Reinsurers face pricing pressure
Reinsurers will have to “push back” on pricing if returns continue to dwindle towards unsustainable levels.
That is the view of Taoufik Gharib, senior director, North America insurance ratings for Standard & Poor’s Global Ratings, who will be speaking on a panel at a conference in Hamilton today.
Returns on equity have fallen substantially from the levels of five years ago and even this year, after the industry soaked up $135 billion in catastrophe losses in 2017, reinsurance price increases were more modest than carriers had hoped for.
In an interview, Mr Gharib said one of S&P’s triggers for action on a company’s credit rating was the relationship between cost of capital and return on capital.
“Last year the industry did not earn its cost of capital because of the catastrophe losses,” Mr Gharib said. “This year return on equity has been declining because of the catastrophe losses.
“From our perspective, if the return on capital does not cover the cost of capital on a sustainable basis, then we will change our sector outlook to negative, which means that potentially we could have more negative rating actions on reinsurance companies.
“So far, we have kept the outlook stable because of the strength of capital and ERM [enterprise risk management], but if the trend continues then we will change the outlook.”
Some of the more diversified companies were delivering stronger returns, helped by profitable lines of business such as mortgage insurance and reinsurance.
Rising interest rates should boost returns from reinsurers’ large fixed-income portfolios, but Mr Gharib said the benefits would take a couple of years to work through to the balance sheet.
“At some point, the industry has to push back and ask for more reinsurance price increases,” he said.

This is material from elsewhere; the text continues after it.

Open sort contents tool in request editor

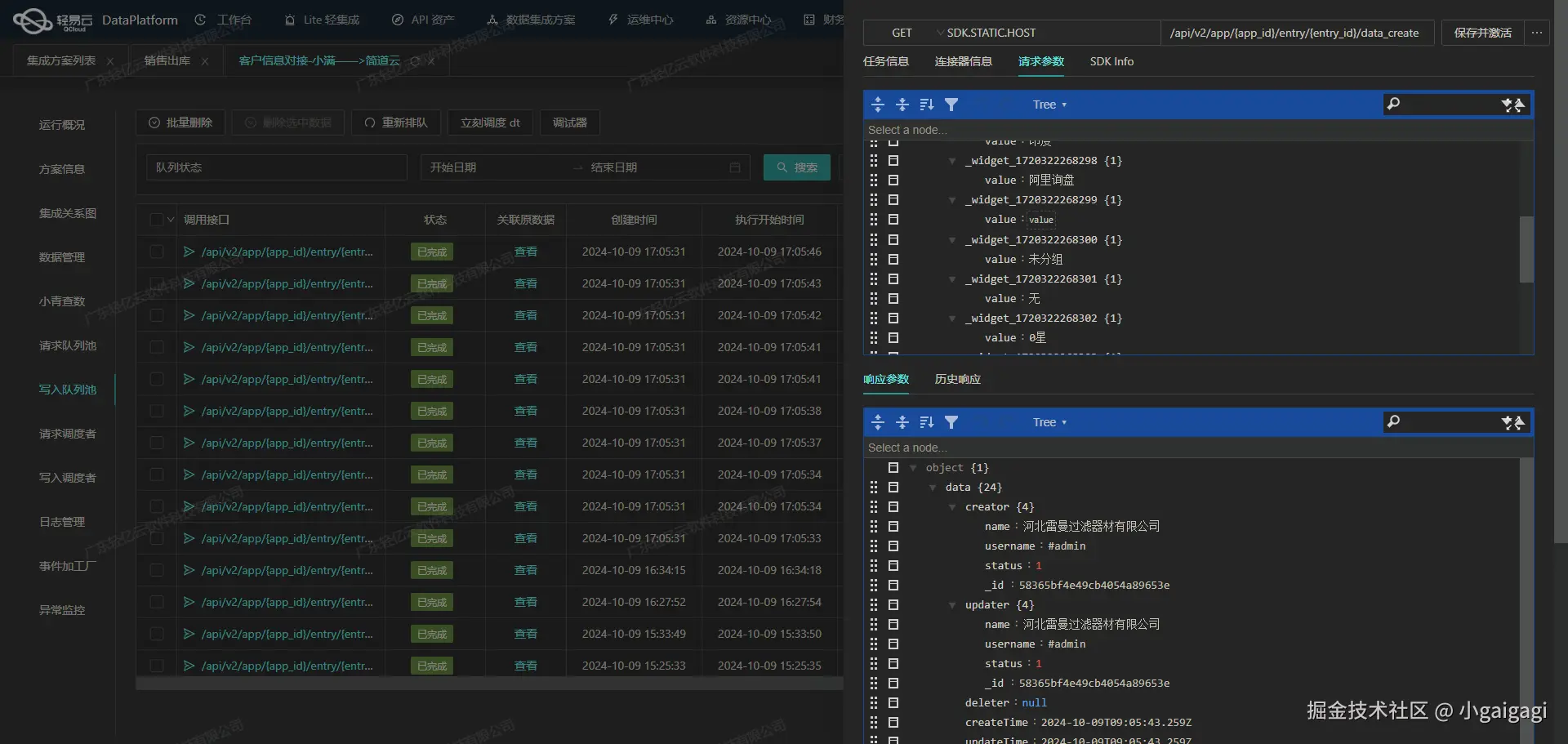(927, 105)
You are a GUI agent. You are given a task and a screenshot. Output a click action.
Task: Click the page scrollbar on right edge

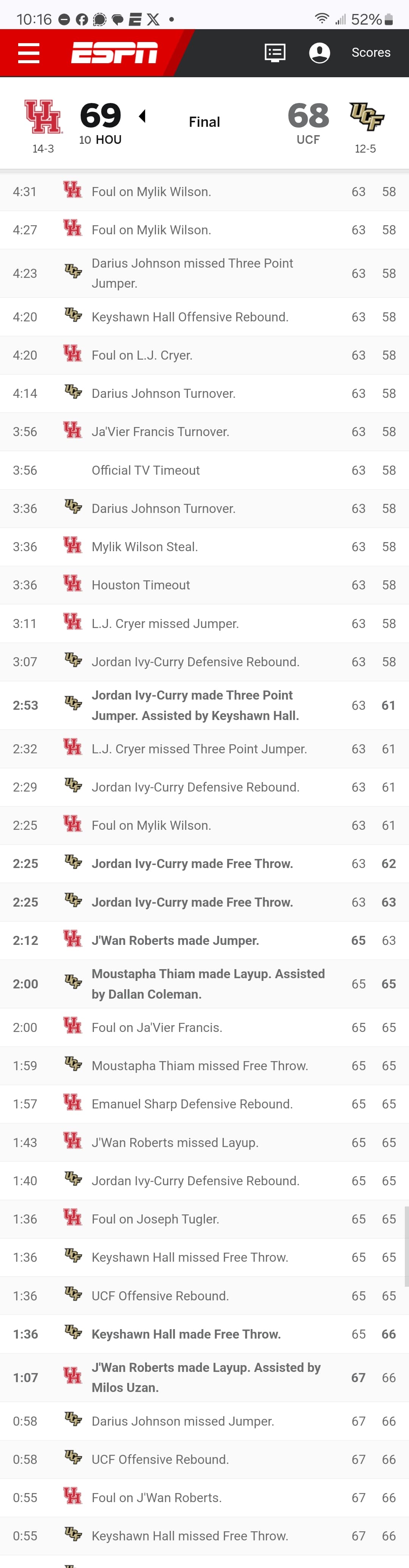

S&P forecasts a reinsurance sector return on equity of 7 to 9 per cent for this year and 2019, a combined ratio of 96 to 99 per cent, assuming catastrophe losses amounting to 8 percentage points and reserve releases of 5 percentage points.
US corporate tax cuts kicked in this year, eroding the island’s tax advantage, as the US rate fell from 35 per cent to 21 per cent. Excise tax on premiums transferred to a Bermuda affiliate through a reinsurance agreement are also increasing and are due to climb further.
“For the last 12 to 18 months, we’ve seen Bermudian companies changing up their quota shares. Many used to have quota shares of 80 or 90 per cent of premiums being sent back to Bermuda from US operating companies.
“Given that the excise tax is going up, gradually, over the next few years, ultimately reaching 12 per cent or so, some have them have reduced those quota shares down to 50 per cent, or even cancelled them.
“In other words, a lot of the risk that used to be transferred to Bermuda now stays onshore in the US.”
Bermuda’s advantage goes beyond the tax and includes talent, regulation and proximity to the US, he added.
“If you want to get a licence, it takes weeks here. It takes months in other jurisdictions. Also you have the local expertise — Bermuda has become a centre of excellence when it comes to property-catastrophe risk and now ILS.
“If you’re a cedant, there is also the proximity of the reinsurers, so it’s easy to visit them all in one trip.”
Mr Gharib says there are several reasons why the trend of consolidation is likely to continue, including a lack of organic growth, customers’ preference for dealing with larger reinsurers, and fragmented regulation around the world that generates extra costs that larger players can more easily absorb.
Mortgage insurance and reinsurance has been a growth area for many of the island’s companies, including Arch Capital, Everest Re, PartnerRe and RenaissanceRe, Mr Gharib said.
However, he added that pricing was probably past its peak, as underwriting of mortgages had strengthened since the global financial crisis of ten years ago.
“There is pressure on mortgage reinsurance,” Mr Gharib said. “We still view it as an attractive line of business, but there are more competitors coming to the market.”
Munich Re has entered the market for the first time, he added, partnering with Arch.
From a credit rating standpoint, S&P applies a hefty capital charge to such business, he added, to capture its risk.
“If exposure becomes significant, and it becomes a quasi mortgage insurer, then we have a separate capital model for mortgage insurers, which involves doing a deep dive for additional data and treating it like a mortgage insurer,” he added.
S&P’s Bermuda Reinsurance Conference will take place at the Hamilton Princess and Beach Club today. Mr Gharib will moderate a CEOs panel featuring Scott Carmilani of Allied World, Kevin O’Donnell of RenaissanceRe and Mike Sapnar of Transatlantic Holdings.